London: Sam Allardyce has left his post as England manager by mutual agreement with the Football Association after one match and 67 days in charge.
It follows a newspaper investigation claiming he offered advice on how to “get around” rules on player transfers, the BBC reported.
Allardyce, 61, is also alleged to have used his role to negotiate a deal worth £400,000 to represent a Far East firm.
An FA statement said Allardyce’s conduct “was inappropriate” and Gareth Southgate will take temporary charge.
“He accepts he made a significant error of judgement and has apologised,” the FA said.
“This is not a decision that was taken lightly but the FA’s priority is to protect the wider interests of the game and maintain the highest standards of conduct in football.”
“The manager of the England men’s senior team is a position which must demonstrate strong leadership and show respect for the integrity of the game at all times.”
Allardyce succeeded Roy Hodgson in July following England’s disastrous performance at Euro 2016 in France and becomes the national side’s shortest-serving full-time manager, the BBC added.
The Daily Telegraph had said Allardyce had a meeting with undercover reporters posing as businessmen before he took charge of his first England training session.
During the meeting, which was recorded on camera, it is alleged Allardyce said it was “not a problem” to bypass rules on third-party player ownership and claimed he knew of agents who were “doing it all the time”.
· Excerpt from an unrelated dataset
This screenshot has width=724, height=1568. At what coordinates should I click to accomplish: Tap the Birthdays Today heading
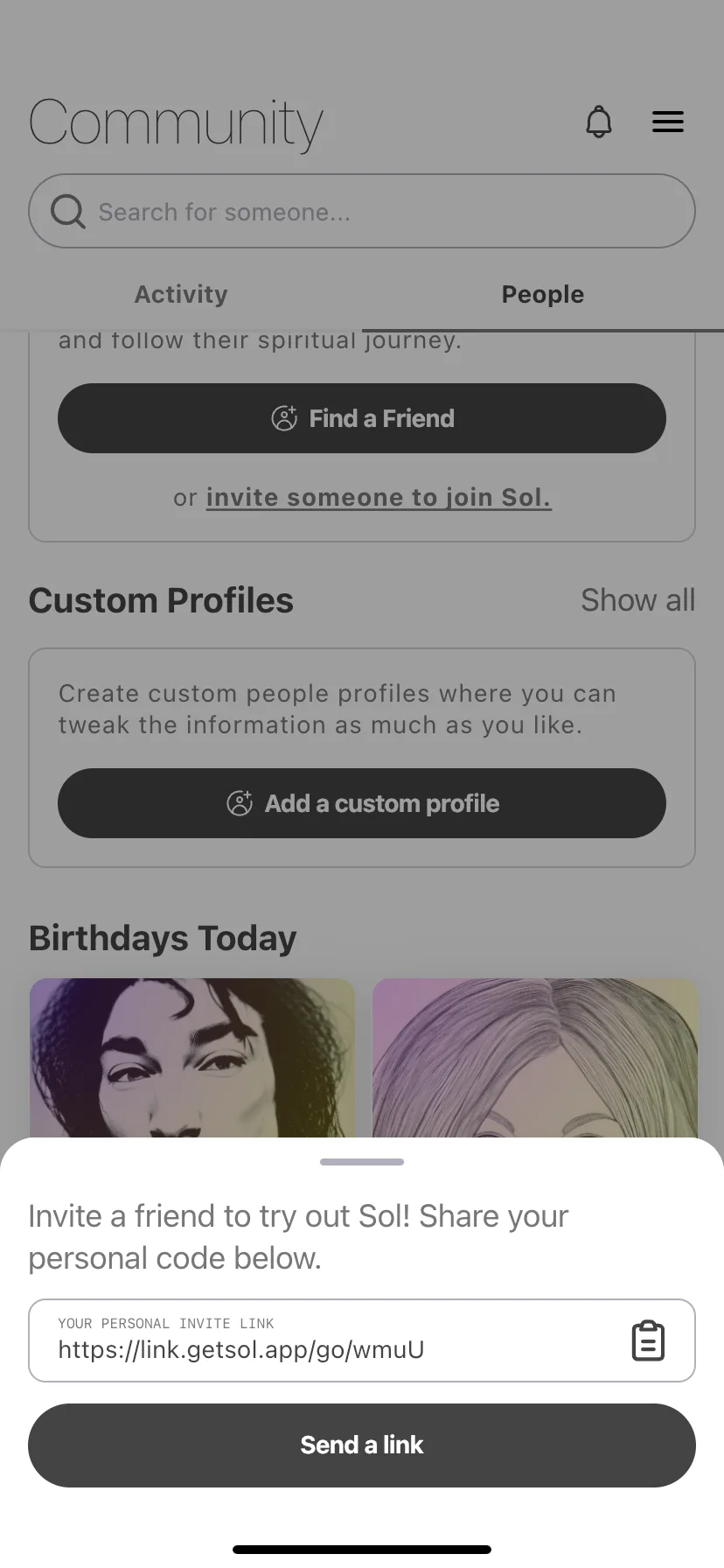(x=163, y=938)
It was further alleged that a £400,000 deal was struck for him to represent the company to Far East investors and to be a keynote speaker at events.
In the meeting, Allardyce also referred to Hodgson as “Woy”, making fun of his predecessor’s manner of speaking, and criticised Gary Neville, one of Hodgson’s assistants.
Allardyce met FA chairman Greg Clarke and chief executive Martin Glenn on Tuesday to offer what he called a “sincere and wholehearted apology for my actions”.
Clarke told the BBC he had not been sacked, but they had agreed his position was “untenable”.